Document summary The source

Key Decision on Voting Rules

The European Parliament has approved a change to the rules governing how Members of the European Parliament (MEPs) vote during main plenary sessions.

  • The Change: MEPs who are pregnant or who have recently given birth will now be allowed to vote by proxy.
  • What is Proxy Voting? This means the MEP can authorize another MEP to vote on their behalf during the plenary session.
  • Purpose: The change aims to ensure that these MEPs can fully participate in parliamentary work without needing to be physically present for every vote.

Parliament's Actions

The Parliament took the following steps regarding this decision:

  • It gave its formal consent to the draft decision from the Council.
  • It instructed its President to send its position on the decision to three groups:
    • The Council
    • The European Commission
    • The national parliaments of EU member states

Background Details

  • Legal Impact: This decision amends the European Electoral Act, which is the law that governs how MEPs are elected.
  • Goal: The change is part of a broader effort to modernize and improve the functioning of the Parliament.
  • Official Record: The full decision is published in the Official Journal of the EU (C/2026/1667, 22 April 2026).

Contextual Analysis

This is one of the alternative context analyses generated by Perplexity and rated 3 stars. Other AI versions: ClaudeAI Mistral ClaudeAI Perplexity Mistral

Broader context

This change is part of the European Electoral Act, the set of common EU rules for elections to the European Parliament.

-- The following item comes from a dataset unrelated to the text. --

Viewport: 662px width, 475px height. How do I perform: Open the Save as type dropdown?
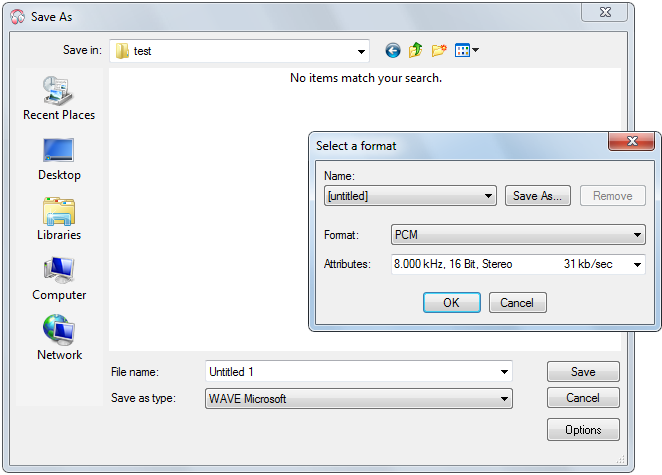click(x=504, y=399)
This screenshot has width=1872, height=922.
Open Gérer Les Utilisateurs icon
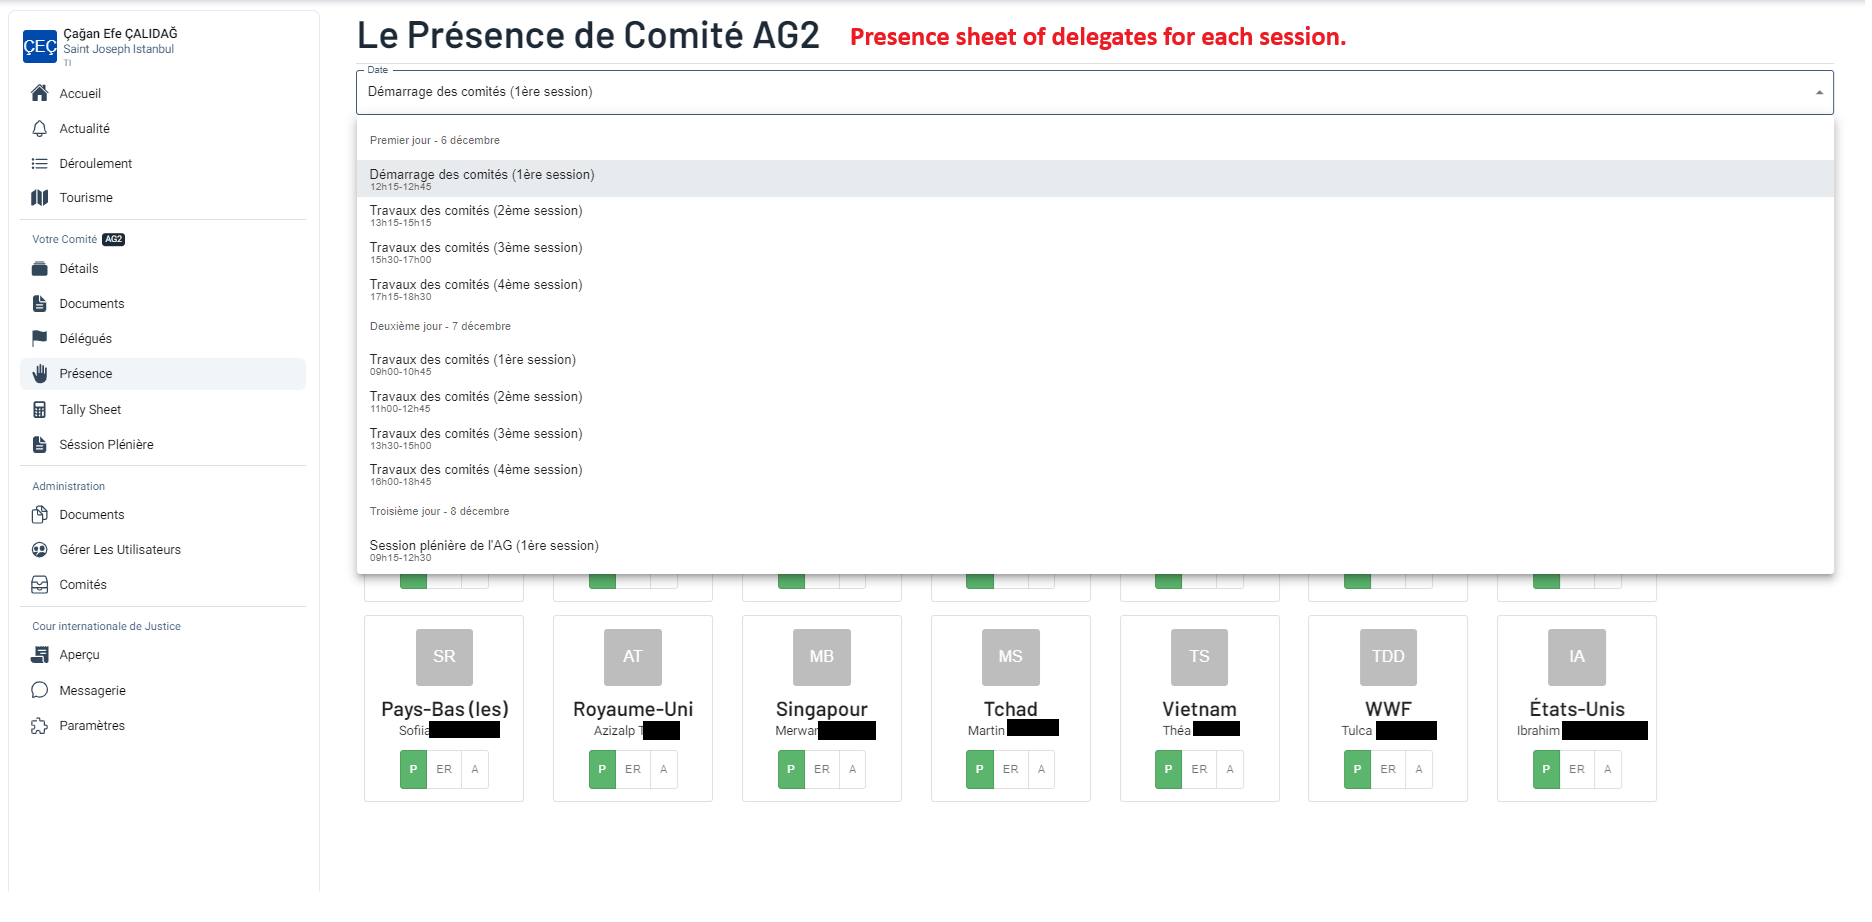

The reform is limited and targeted: it creates a temporary proxy voting exception for MEPs during pregnancy and after childbirth, while leaving the usual rule of personal voting in place. europarl.europa

It also sits inside a longer EU effort to modernise election rules and make them more consistent across the Union. EU electoral reform under Article 223 TFEU needs Parliament’s consent, a unanimous Council decision, and approval by each Member State under its own constitutional rules. europarl.europa

The Parliament has also framed the reform as an equality and work–life balance measure for elected representatives, and as a model that national parliaments may choose to follow. europarl.europa

Impact on people living in the EU

For most people in the EU, this does not change how they vote in European Parliament elections. It changes how some MEPs can take part in plenary voting, so the main effect is on parliamentary representation, continuity, and the ability of elected members to work during pregnancy and early parenthood. 2eu

For voters, the practical impact is that their elected representative is less likely to lose voting capacity during maternity-related absence. The reform is meant to keep representation intact, so a constituency does not temporarily lose its MEP’s vote simply because that MEP is pregnant or has just given birth. europarl.europa

What it means outside the EU

The measure has no direct legal effect outside the EU. Its broader relevance is political: it may be used as an example by other legislatures that are considering more family-friendly parliamentary rules. agenparl

Licensing: This article is available under Creative Commons Attribution 4.0 (CC BY 4.0).